Noah’s Schizophrenia: A Mother’s Search for Truth
The author recounts her and her son’s experiences over a thirteen year period, after his schizophrenia emerged at age fifteen. Mother and son go through a myriad of set-backs and insults, dealing with the dysfunctional mental health care system. It will shock the reader and give them a front row seat into how hard and heartbreaking it is to get competent professional help, even in the wealthiest country in the world. This memoir guides and consoles other family members, coping with the tragedy of their loved one having serious mental illness.
After reading Noah’s Schizophrenia, the general public will better understand how schizophrenia traumatizes not just the person with this brain illness, but also their family members who are the main caretakers (usually the mother), and who typically fight an uphill battle advocating for their loved one.

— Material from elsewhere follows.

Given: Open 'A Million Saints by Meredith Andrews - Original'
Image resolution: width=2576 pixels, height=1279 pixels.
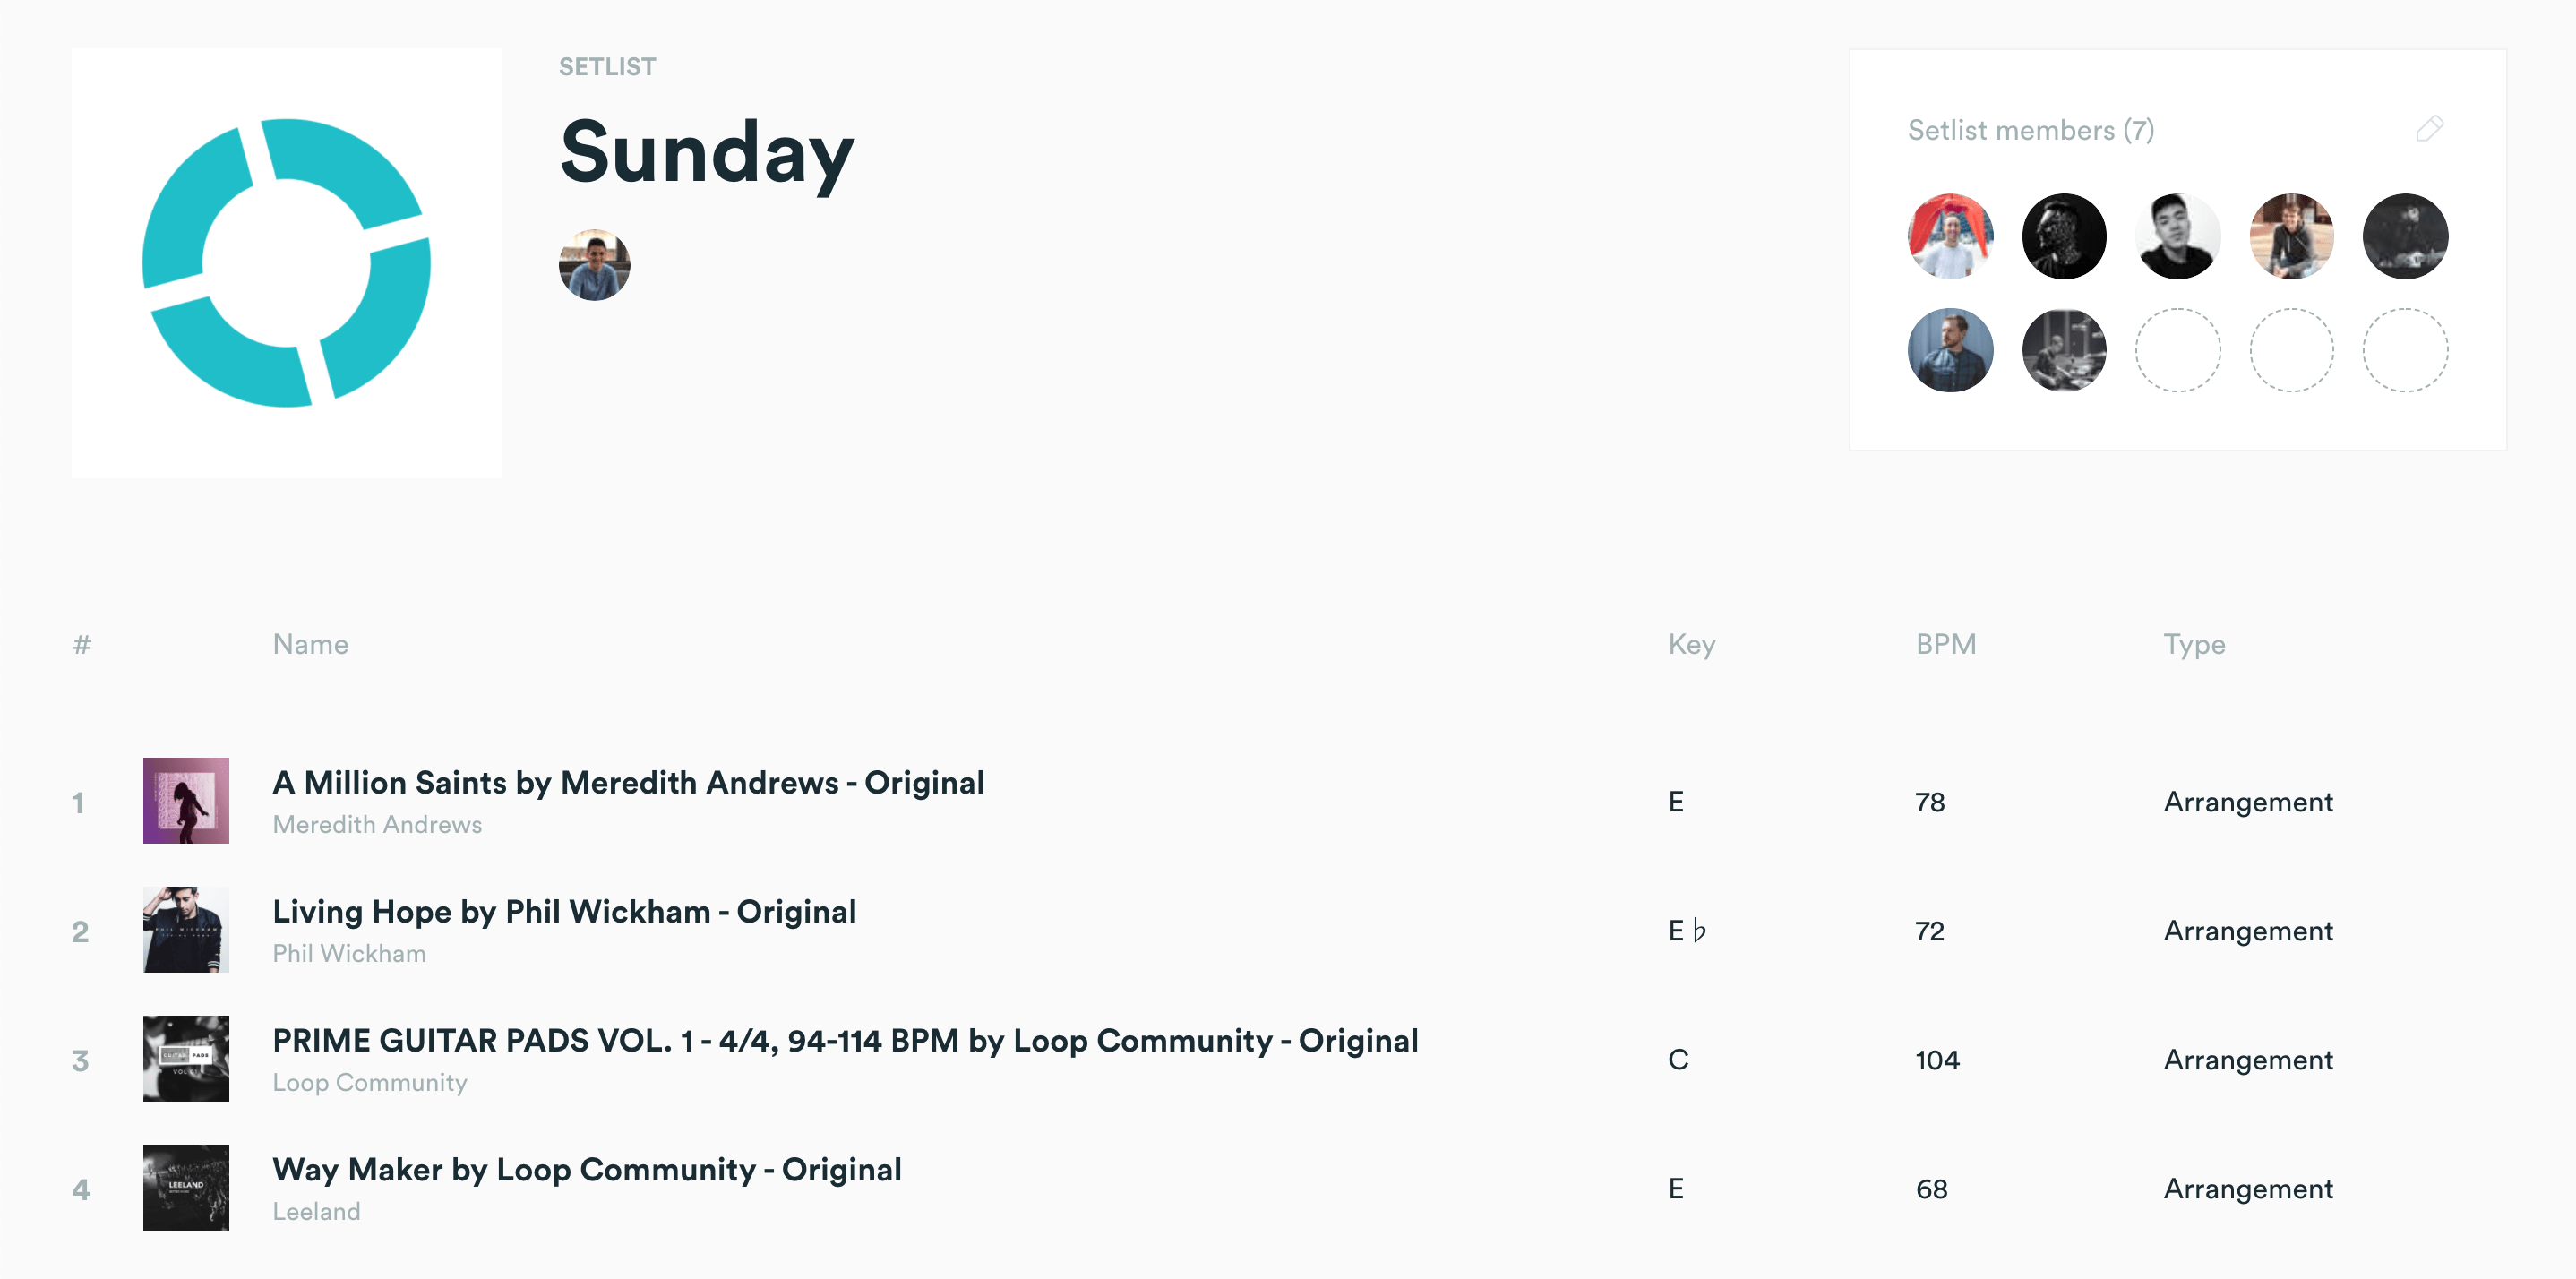Looking at the screenshot, I should pyautogui.click(x=628, y=783).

Readers who are policy makers or professionals in the mental health care industry will realize they should utilize family members as part of the recovery plan, instead of shutting them out of the process.
Instead of delivering only statistics, this true story puts a human face on the toll which schizophrenia takes, and will help generate more activism on behalf of those who don’t have the ability to advocate for their own cause. When the author speaks in front of law enforcement as part of their Crisis Intervention Training, the officers tell her that Noah’s personal story has completely changed how they will handle mental health emergencies in the future. The author is painfully candid, sharing both mistakes made and triumphs, so that fellow family members can avoid the same land mines in dealing with mental health care providers and seek out the resources available in their community.
The author includes conversations she has with her son as a fascinating backdrop to how he thinks and perceives the world. They are often in stark contrast to his disturbing behaviors.
Anyone with a loved one experiencing mental illness will identify with this memoir, especially the parents of those with schizophrenia. Schizophrenia plagues about 1% of the population. Just in the United States alone, that means that over 3 million people with 6 million mothers and fathers trying to cope with this tragedy.
Siblings and other extended family members bring the total amount of people directly impacted by schizophrenia well into the tens of millions, not to mention 150 billion dollars yearly in health care costs. Schizophrenia is still so stigmatized, that family members often suffer in silence, developing their own PTSD, anxiety and depression because of their overwhelming circumstances. It can be very therapeutic just to know that you are not alone and the practical advice is also invaluable.
Psychiatrists, psychologists, nurses, social workers, case managers, peer coaches, in-patient and out-patient staff and coordinators, Board and Care operators, mental health court judges and many others in the field can all benefit by a holistic understanding from the parent’s perspective, in how their decisions and actions can hasten or delay the stability of their patients.
While there are many sincere and expert mental health care professionals, some are handcuffed by the limitations of insurance coverage or arcane laws, preventing them from even using their own skill set optimally. Others have been misdirected into believing that parents are to blame; Noah’s Schizophrenia gives many examples of how that stereo-type needs to be retired if we truly want to see more successful outcomes.
Inquisitive and intuitive people working in the mental health care industry will read this book to give them additional insight into the family dynamic. They may already sense, and just need a little more validation, that input from and collaboration with parents could be a game-changer in their own effectiveness as a professional in the field.
With rising homeless populations, more people needing government assistance, alarming numbers of mass shootings, and overflowing prisons, the general population from all walks of life is starting to realize that socio-economic reasons are only part of the equation. Un-treated mental illness is a big part of the equation and everyday people are now taking an interest in this chronic public health emergency. We can’t have too many citizens demand that their local, state, and federal officials make the accessible treatment (and sometimes involuntary treatment) of mental illness a priority.
Over 20% of the general population has experienced some form of intermittent or less debilitating mental illness than schizophrenia. Post-traumatic stress disorder, anxiety and depression are fairly common compared to 1% of the population who are seriously mentally ill and often lacking insight. Most people know someone with a serious mental illness and this memoir will be attractive to readers who want to understand schizophrenia in layman’s terms. Even friends of family members are curious about this brain disease, but are afraid to ask certain questions deemed too personal. Noah’s Schizophrenia: A Mother’s Search for Truth can fill that void.